Tom kicked off the panel discussion by asking how technical communicators can best position themselves to take advantage of the opportunities ahead. I was both glad and gratified to hear so much concurrence on the need to be a part of overall business decision-making, as Ann remarked “having ourselves invited to the table for business decisions from support to design.” Bernard put it succinctly when he advised to “learn everything … and bring that value back to the organization.”
Joe Gollner pointed out that the technical communication toolkit is deep “and needed across the organization,” and that many organizations are beginning to recognize the expertise we have in content strategy and in leveraging automation. Ben remarked on how much of the content created is stored in repositories built on relational models. He sees the need for managing this content in light of increasing regulation and the current “instant gratification” mindset as a key area for technical communicators.
Neil sees the opportunity for technical communicators to become strategic consultants in the organization based on a long history of finding workarounds, “making do” and figuring out development and distribution. He also believes that best practices and standards are going to become even more important as this strategic role expands. Joe Ganci emphasized the importance of building prototypes to avoid rework, and avoiding “tools as religion.” He agreed that it’s important to “learn everything” but to become expert in a small number of areas.
Tom attempted to build a little controversy by suggesting that structured authoring and reuse will reduce the need for content creators. It worked. Ann pointed out that doing ROI on projects within organizations shows that cutting headcount doesn’t gain productivity, freeing headcount to work on additional projects is the real answer. Joe Gollner agreed using a real life example of a technical writer moving to multi-media development. Ben suggested avoiding public sector jobs for the near-term and to go for private sector opportunities, while Matt saw the demise of pre-print causing a shift to other jobs, in a cycle of technical writer>technical communicator>strategist>multi-channel producer.
Lynne warned of the loss of knowledge in the profession—our goal should always be to make things easier to read, rather than mastering the latest tool to do so.

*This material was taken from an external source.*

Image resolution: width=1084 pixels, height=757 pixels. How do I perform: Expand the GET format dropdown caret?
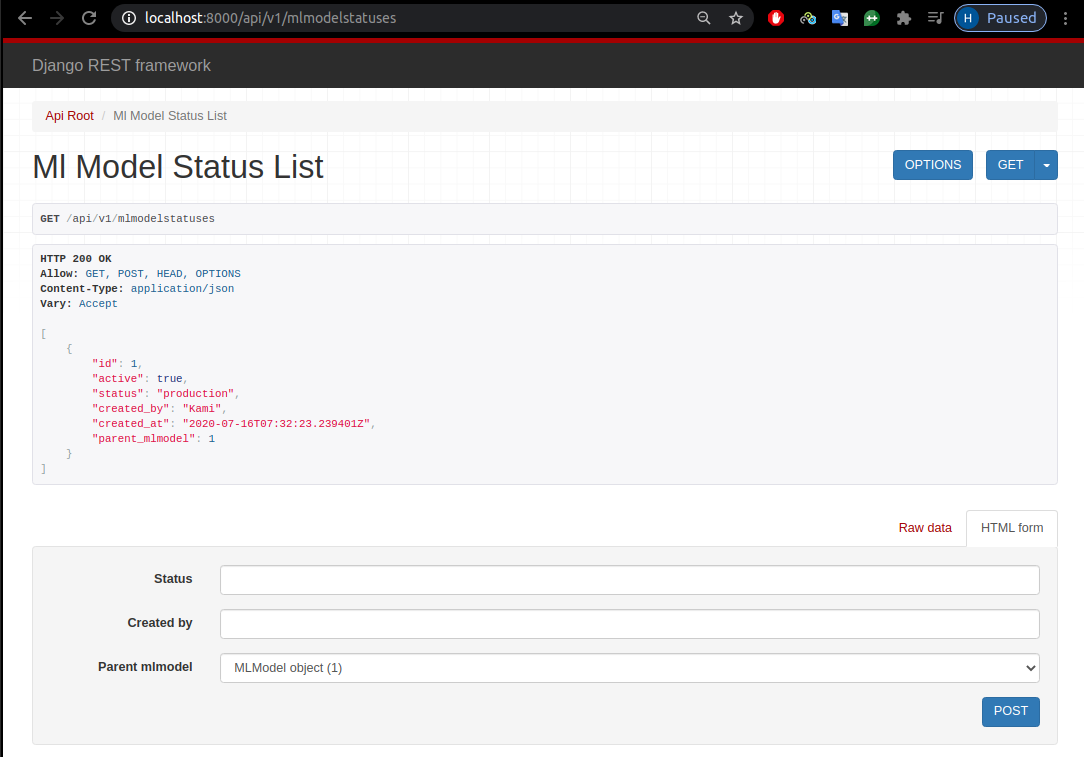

As technical communicators take advantage of the opportunities to expand and fulfill our roles in supporting great user experience, Joe Gollner pointed that it is easy for the organization to forget the content authors’ needs, and then forget the users’ needs so that the whole focus is on the system. So it’s incumbent upon the profession to develop, recommend and use methodologies that balance author and user needs with system requirements. Ann concluded with some thoughts about how technical communicators help the organization adapt, and recognizing that everyone in the content lifecycle is a customer ensures that the content does what it needs to.
The concepts of adaptive content strategy and multi-everything—multi-screen authoring, multi-channel publishing, multi-purposing content, multi-media development, and so on—carried through to many of the STC Summit sessions. At TechWhirl, that means trends and themes, and at least a year of great new content and commentary on tools, approaches and methodologies across all of technical communication.